Having determined the popularity (P) of an individual (I) 306, this measurement is then output back to the individual 306. The output is transmitted to the individual's device 303, via the internet or other telecommunications network. Of course, the indication of popularity may be delivered to a third party as well as/instead of the individual to whom it relates.
The output transmitted may take the form of an indication of the popularity (P), or of the difference in popularity quantification since the last time popularity (P) was calculated. The output may take many forms, for example numeric, text, graphical, colour, shade, audible signal or translation into mechanical motion of an output device (e.g. oscillation). The output may be converted into one or more of these forms either at the server end, before transmission, or by the device.
It will be appreciated by the reader that the connectivity and popularity module described need not be run each time the database is updated, as described above, (for example, when a new subject record is added to the database).
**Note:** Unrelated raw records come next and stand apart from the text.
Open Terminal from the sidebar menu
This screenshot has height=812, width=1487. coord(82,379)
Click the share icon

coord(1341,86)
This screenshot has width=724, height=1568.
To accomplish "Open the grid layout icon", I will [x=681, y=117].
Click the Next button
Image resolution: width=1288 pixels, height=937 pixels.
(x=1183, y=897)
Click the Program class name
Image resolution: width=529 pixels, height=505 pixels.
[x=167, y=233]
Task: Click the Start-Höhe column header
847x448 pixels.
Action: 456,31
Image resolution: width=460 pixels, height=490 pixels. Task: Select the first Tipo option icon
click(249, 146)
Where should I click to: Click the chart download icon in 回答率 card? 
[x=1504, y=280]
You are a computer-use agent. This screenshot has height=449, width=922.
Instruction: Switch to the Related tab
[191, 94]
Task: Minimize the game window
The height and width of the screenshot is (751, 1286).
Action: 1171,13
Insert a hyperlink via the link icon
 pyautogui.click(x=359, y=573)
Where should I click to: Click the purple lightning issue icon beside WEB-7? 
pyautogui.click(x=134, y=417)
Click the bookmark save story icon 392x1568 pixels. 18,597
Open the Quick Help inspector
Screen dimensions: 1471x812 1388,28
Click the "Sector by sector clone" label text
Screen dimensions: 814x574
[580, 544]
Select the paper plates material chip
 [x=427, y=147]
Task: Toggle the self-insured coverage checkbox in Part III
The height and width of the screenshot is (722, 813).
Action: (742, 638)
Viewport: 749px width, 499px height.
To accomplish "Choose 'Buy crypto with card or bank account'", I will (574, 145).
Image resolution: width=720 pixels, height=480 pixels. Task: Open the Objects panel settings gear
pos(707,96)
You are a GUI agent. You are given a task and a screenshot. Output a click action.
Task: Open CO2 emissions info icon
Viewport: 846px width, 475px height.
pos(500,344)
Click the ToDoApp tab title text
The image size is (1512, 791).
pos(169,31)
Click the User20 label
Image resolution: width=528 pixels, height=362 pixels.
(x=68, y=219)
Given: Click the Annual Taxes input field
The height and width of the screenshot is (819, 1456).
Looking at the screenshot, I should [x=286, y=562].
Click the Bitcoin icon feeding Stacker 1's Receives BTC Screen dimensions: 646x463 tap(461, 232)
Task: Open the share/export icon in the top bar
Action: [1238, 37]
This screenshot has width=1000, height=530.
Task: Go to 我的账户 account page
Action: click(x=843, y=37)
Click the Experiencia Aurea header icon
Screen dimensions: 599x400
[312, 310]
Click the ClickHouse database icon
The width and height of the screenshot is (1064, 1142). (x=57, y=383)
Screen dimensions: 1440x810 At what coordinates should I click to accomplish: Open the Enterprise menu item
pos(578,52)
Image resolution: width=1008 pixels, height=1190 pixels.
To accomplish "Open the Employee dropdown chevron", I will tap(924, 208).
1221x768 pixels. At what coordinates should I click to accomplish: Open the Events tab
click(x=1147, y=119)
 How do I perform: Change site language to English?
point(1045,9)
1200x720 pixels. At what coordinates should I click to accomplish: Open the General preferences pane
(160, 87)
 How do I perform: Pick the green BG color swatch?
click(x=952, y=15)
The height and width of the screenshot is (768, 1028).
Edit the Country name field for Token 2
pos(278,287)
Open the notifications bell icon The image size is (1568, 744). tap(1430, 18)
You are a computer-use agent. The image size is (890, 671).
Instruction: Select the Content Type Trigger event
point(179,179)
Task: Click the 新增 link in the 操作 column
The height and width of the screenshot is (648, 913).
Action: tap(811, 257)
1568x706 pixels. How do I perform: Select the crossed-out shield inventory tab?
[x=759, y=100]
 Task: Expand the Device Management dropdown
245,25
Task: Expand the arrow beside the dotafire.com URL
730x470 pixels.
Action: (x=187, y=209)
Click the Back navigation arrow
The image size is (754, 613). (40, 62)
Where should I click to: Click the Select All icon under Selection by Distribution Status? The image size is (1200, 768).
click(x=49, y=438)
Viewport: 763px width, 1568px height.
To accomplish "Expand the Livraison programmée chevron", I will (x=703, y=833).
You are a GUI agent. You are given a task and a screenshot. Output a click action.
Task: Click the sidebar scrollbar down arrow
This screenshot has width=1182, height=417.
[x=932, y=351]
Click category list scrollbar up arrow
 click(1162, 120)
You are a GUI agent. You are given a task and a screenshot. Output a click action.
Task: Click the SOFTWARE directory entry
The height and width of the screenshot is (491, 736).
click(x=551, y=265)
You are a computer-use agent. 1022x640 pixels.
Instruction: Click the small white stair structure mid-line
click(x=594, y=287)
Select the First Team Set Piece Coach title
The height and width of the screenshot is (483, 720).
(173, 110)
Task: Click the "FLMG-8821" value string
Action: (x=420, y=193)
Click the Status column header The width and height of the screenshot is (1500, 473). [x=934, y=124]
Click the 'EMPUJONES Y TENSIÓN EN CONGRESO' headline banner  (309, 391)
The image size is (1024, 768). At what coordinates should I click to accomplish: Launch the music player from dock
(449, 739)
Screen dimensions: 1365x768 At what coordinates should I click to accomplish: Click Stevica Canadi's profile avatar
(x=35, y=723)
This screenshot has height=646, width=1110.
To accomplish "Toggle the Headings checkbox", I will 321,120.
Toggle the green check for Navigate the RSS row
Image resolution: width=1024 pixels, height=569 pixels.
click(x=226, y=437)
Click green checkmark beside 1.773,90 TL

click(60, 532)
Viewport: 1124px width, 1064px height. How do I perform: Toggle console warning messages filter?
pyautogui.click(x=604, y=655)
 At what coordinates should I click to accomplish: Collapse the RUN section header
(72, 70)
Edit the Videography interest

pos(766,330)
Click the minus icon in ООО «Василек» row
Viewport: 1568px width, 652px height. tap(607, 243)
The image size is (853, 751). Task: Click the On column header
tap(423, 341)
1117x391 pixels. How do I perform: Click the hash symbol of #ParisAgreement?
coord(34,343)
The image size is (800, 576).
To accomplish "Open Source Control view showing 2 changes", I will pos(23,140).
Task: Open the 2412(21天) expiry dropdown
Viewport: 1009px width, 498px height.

The module may run as a batch process at predetermined times during the day or at other intervals, depending on how often the popularity measurements are required to be updated.
Additionally, the algorithm used to calculate the connections between subjects need not be Dijkstra's algorithm - the choice of algorithm is not important, provided, of course, it produces the required information as to connectivity.
It may be noted that a preferred embodiment of the invention as illustrated uses a record structure 100 which stores information other than just names and telephone numbers. This information (age, interests, background etc.) may be used to calculate popularity levels within a specific category. For example, by calculating links based on criteria other than or in addition to telephone number, the invention may be used to derive popularity quantification's within a specific sector such as "subscribers aged 24" or "subscribers with an interest in football".
Further, using a telecommunications network (including the internet) in association with the method and system described herein is not a necessary feature of the present invention. The present invention is applicable to other communication networks/channels than the internet. Such networks/channels include intranets (networks that are internal to particular organisations) and also stand alone computers. The internet as described herein, is merely one example of a remote network that can be utilised in accordance with a preferred embodiment of the present invention. Further, whilst the embodiment described is restricted to one telecommunications network 308 controlled by one network provider, it is evident that the method and system of the present invention may easily be extended across multiple networks.
Finally, whilst the embodiment above has been illustrated by reference to subject 305 being an individual. It may readily be seen that the invention is equally applicable to the calculation of a measurement of popularity of a business, or of any other entity.
It will of course be understood that the present invention has been described above by way of example only, and that modifications of detail can be made within the scope of the invention.